PLoS One. 2025 Apr 30;20(4):e0321048. doi: 10.1371/journal.pone.0321048. eCollection 2025.
ABSTRACT
Although Western studies have shown that adolescents’ mental health is intimately linked to after-school tutoring, very few studies have addressed this issue among Chinese adolescents. Herein, this study investigated the effect of after-school tutoring on students’ mental health using an empirical method and a mediation-effect test analysis. Based on 3581 China Education Panel Survey samples, results showed that sleep duration and academic performance act as mediators in the effect of after-school tutoring on students’ mental health. After-school tutoring leads to depressive emotions in students through sleep deprivation, playing a partial mediating effect (Z = 2.785, p < 0.05). Academic performance is another factor leading to students’ depressive emotions, similarly passing the mediation effect test (Z = 2.817, p < 0.05).

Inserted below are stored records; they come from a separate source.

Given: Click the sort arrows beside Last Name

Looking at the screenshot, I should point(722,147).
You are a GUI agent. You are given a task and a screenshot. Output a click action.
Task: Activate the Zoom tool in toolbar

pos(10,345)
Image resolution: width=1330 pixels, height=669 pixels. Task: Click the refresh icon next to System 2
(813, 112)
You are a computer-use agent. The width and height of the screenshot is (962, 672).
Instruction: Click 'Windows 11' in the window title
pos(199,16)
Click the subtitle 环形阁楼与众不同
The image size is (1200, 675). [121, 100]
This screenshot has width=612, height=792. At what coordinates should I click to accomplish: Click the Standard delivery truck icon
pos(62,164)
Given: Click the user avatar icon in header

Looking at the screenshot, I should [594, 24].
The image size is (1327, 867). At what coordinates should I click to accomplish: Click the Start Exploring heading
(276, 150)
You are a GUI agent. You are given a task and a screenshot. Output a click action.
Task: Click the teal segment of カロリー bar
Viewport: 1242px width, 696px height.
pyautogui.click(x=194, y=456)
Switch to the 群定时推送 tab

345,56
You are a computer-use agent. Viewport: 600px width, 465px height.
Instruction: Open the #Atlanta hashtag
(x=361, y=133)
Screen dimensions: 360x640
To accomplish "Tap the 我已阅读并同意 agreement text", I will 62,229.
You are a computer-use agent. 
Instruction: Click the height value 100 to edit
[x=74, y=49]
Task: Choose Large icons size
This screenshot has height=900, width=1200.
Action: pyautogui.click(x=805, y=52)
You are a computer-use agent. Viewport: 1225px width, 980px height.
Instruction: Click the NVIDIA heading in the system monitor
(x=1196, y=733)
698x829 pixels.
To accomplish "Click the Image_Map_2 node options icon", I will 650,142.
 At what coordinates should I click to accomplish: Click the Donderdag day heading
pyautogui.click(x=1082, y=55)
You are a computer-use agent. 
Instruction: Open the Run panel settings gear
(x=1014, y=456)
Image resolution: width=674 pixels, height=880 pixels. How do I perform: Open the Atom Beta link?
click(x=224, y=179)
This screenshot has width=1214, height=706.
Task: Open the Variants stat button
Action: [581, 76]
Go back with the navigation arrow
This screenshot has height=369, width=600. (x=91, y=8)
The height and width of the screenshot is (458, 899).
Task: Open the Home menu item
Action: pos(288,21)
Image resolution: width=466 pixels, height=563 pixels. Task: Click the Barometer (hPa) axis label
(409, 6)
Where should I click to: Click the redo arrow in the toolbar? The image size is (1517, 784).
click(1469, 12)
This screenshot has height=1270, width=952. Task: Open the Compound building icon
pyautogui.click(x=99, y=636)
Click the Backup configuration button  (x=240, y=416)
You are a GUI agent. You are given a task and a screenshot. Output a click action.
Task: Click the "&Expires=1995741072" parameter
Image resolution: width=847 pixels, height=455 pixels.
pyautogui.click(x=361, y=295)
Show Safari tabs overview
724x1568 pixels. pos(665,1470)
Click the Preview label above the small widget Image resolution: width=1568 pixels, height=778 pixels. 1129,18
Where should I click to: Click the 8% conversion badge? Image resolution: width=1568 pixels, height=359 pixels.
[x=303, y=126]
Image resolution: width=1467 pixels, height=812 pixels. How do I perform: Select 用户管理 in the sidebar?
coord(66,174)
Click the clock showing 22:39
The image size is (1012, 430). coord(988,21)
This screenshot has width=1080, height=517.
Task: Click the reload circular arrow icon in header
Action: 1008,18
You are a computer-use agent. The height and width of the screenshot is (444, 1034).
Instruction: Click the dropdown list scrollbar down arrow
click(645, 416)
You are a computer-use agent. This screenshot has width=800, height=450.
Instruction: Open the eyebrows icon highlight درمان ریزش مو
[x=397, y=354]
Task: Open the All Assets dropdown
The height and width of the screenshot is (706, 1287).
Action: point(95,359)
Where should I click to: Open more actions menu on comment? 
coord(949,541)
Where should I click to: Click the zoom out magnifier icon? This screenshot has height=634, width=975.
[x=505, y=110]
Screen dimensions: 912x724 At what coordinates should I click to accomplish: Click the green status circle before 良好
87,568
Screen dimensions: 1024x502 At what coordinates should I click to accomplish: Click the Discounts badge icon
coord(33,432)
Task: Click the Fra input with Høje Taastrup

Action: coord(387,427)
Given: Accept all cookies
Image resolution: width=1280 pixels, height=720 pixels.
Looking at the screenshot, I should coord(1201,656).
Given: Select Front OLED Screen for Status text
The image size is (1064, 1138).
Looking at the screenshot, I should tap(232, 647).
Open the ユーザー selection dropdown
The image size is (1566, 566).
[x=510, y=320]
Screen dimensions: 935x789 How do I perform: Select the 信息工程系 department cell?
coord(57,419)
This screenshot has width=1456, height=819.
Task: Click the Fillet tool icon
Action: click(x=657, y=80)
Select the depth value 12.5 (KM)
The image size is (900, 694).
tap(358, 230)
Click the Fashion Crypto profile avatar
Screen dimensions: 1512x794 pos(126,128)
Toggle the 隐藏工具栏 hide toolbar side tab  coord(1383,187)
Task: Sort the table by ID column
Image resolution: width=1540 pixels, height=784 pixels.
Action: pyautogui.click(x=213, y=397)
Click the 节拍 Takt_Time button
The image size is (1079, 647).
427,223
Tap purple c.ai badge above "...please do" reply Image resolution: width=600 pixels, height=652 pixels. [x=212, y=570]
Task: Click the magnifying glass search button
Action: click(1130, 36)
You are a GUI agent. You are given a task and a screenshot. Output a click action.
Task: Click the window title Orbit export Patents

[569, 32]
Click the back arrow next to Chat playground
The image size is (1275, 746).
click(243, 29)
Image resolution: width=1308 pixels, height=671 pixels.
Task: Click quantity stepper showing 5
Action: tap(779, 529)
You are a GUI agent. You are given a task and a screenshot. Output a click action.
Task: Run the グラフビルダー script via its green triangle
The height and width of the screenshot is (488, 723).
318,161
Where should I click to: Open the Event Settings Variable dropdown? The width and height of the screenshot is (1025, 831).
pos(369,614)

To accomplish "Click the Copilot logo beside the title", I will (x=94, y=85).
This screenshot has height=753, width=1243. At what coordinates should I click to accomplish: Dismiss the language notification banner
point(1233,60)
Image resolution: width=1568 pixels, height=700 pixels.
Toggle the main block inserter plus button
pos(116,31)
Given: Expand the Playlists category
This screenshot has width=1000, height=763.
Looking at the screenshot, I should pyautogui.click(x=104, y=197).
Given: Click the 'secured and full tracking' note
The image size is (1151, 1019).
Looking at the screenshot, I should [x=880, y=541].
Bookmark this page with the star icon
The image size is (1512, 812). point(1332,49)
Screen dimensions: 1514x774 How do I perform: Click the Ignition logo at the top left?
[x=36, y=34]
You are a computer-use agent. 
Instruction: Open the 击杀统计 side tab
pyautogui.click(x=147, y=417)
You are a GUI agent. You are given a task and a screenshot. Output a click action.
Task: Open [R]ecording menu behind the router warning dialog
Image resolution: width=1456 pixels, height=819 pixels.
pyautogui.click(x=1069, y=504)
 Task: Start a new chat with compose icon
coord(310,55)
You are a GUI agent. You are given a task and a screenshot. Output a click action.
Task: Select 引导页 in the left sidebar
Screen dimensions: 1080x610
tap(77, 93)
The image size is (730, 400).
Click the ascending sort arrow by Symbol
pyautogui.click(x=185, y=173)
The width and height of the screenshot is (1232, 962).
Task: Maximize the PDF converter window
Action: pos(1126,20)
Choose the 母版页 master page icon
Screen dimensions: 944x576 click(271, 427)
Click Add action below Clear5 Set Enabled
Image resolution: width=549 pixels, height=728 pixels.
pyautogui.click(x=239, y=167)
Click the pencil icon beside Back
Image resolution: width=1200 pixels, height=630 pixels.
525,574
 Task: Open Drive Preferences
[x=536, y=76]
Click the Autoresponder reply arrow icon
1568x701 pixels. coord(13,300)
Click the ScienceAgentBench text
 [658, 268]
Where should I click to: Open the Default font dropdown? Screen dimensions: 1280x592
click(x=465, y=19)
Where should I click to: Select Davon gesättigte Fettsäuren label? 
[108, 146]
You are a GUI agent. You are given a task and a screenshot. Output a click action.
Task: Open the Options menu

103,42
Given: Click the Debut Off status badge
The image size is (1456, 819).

Overall, after-school tutoring affects students’ mental health by depriving them of sleep time, hence influencing their academic performance. We suggest the following. First, the regulation of off-campus tutoring should be strengthened. Second, efforts should be made to alleviate parents’ educational anxiety. Lastly, students’ sleep quality should be ensured, and attention should be paid to monitoring their mental health status.